I am quite ambivalent about the Tea Party. While I am appalled by some of the slogans and signs that have appeared in Tea Party rallies, I am convinced that this is a genuine social movement, a politically significant instance of the politics of small things, a political movement concerned with fundamental principles, engaged in a great debate about both the pressing issues of the day and the enduring problems of American political life. As a registered Democrat and as a strong supporter of President Obama and his program, I am pleased that the actions of the movement may have made the Republican landslide in the upcoming elections less momentous, as the talking heads are now speculating, although I am still concerned that the movement may have given wind to the rightward shift of public opinion. The emotional, irrational and often purposely ignorant political expression in Tea Party demonstrations is of deep concern, but I think the strong expression of fundamental political principles can and should be seriously considered and confronted.
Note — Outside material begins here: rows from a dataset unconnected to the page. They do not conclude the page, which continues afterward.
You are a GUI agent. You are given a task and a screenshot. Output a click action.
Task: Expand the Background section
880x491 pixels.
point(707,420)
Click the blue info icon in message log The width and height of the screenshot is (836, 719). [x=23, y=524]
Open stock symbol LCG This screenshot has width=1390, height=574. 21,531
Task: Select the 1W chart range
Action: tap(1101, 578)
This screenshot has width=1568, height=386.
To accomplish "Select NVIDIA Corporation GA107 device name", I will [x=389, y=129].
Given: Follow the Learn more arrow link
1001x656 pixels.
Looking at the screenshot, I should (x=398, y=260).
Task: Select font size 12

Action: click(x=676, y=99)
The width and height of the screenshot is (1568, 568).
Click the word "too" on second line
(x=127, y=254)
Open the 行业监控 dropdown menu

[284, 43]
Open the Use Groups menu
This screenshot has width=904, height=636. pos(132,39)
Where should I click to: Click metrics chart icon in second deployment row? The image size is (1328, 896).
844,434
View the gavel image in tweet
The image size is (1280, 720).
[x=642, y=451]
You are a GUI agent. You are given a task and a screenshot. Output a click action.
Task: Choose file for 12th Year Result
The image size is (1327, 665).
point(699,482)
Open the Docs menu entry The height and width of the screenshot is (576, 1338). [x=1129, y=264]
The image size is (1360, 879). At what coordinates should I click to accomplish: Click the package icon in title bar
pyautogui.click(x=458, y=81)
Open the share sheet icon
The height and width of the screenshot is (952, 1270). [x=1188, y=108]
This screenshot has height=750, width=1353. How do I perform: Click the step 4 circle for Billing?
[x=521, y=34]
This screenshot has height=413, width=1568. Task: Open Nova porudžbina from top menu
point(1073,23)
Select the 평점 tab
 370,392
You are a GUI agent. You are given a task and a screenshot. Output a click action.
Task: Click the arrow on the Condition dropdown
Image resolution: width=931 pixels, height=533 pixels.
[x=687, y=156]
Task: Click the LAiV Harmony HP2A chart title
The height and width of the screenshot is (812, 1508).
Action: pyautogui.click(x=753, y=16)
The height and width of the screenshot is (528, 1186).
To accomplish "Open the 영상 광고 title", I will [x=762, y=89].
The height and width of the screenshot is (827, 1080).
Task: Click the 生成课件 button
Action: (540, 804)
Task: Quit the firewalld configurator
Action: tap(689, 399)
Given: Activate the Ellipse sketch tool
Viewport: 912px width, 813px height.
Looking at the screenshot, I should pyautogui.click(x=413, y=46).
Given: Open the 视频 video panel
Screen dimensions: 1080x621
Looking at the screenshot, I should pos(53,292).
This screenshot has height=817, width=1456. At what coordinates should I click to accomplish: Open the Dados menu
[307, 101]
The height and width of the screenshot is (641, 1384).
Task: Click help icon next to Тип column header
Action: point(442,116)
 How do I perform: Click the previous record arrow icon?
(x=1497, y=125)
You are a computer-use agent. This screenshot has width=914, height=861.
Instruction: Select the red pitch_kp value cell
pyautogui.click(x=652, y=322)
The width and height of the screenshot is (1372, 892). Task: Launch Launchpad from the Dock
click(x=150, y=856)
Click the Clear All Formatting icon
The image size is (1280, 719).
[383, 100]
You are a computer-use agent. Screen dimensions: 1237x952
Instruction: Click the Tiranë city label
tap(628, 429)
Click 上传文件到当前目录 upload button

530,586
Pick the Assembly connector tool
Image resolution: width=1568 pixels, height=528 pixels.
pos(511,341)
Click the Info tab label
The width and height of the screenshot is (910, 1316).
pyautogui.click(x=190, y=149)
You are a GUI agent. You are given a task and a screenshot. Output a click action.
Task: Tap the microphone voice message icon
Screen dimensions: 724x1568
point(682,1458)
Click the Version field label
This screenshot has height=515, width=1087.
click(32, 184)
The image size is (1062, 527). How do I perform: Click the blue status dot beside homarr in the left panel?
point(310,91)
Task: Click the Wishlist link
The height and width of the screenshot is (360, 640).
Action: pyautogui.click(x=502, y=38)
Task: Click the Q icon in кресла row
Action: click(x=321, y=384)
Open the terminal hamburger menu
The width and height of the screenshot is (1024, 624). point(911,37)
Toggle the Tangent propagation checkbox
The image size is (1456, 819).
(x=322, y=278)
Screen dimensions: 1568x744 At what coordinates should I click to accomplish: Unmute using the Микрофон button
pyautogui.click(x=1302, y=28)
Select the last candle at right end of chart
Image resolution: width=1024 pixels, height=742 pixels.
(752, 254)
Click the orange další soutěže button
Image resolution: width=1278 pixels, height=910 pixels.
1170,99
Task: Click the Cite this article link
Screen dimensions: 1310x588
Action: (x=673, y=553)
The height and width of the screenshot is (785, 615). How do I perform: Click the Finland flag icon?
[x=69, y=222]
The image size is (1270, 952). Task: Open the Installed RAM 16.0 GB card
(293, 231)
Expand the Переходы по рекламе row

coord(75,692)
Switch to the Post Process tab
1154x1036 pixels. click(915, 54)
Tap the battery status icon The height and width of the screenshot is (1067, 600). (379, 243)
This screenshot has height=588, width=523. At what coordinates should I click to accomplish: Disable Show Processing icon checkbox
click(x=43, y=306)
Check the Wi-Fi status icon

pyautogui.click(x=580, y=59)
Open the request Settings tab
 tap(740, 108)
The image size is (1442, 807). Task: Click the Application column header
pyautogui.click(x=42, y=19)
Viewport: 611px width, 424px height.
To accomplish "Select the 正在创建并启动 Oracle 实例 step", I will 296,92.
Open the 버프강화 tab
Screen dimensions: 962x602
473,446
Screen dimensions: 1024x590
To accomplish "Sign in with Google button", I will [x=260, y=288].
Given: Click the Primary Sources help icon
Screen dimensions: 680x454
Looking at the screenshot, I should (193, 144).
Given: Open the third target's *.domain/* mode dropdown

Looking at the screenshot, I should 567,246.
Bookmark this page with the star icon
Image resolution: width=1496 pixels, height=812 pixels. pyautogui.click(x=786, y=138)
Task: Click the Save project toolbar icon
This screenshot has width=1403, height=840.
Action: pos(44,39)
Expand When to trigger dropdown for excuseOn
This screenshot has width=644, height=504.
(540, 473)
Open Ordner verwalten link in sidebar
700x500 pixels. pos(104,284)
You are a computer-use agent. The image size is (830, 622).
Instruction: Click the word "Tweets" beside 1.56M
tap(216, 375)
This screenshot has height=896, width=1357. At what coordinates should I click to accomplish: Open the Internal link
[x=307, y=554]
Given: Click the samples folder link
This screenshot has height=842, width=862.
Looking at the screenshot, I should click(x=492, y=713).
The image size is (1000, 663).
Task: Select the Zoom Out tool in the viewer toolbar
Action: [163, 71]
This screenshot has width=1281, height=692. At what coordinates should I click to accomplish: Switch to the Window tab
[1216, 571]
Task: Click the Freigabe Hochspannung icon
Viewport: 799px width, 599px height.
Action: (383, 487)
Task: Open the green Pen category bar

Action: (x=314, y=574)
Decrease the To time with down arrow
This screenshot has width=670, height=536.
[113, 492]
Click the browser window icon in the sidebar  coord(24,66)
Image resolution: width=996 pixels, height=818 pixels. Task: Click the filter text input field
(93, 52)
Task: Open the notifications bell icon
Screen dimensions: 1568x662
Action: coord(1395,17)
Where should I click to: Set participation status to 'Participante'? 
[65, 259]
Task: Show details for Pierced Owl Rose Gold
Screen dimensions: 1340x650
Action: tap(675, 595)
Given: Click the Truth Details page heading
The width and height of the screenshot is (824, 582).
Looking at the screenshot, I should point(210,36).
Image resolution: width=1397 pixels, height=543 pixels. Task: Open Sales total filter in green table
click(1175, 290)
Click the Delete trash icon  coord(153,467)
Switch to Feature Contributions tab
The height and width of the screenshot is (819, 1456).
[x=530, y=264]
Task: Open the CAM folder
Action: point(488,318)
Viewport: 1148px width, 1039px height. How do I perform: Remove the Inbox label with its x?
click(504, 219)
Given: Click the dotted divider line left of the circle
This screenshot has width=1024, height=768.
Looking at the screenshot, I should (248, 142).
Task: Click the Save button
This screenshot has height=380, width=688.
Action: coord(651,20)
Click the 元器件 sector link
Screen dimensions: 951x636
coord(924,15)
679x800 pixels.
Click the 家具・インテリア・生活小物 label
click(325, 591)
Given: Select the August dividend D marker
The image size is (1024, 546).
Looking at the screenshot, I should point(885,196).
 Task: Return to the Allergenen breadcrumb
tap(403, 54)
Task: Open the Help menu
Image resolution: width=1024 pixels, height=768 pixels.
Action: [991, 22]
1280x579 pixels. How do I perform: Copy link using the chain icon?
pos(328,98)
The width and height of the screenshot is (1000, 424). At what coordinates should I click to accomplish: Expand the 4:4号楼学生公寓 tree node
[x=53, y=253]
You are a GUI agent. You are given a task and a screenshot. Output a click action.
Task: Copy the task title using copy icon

I am unsure about what the Tea Party Movement’s impact on American public life in the very near term, i.e. the midterm elections, and in the long term, i.e. in the reinvention of American political culture will be. As I have been trying to sort this all out, I am reminded of the insights of an old friend, Alberto Melucci, an Italian sociologist who presciently understood the meaning of social movements in the age of internet and mobile communications, before these new media were common.
The Theoretical Perspective of a Friend
Alberto Melucci
In series of important books, Nomads of the Present: Social Movements and Individual Needs in Contemporary Society, Challenging Codes: Collective Action in the Information Age, and The Tea Party Challenges ‘Business as Usual’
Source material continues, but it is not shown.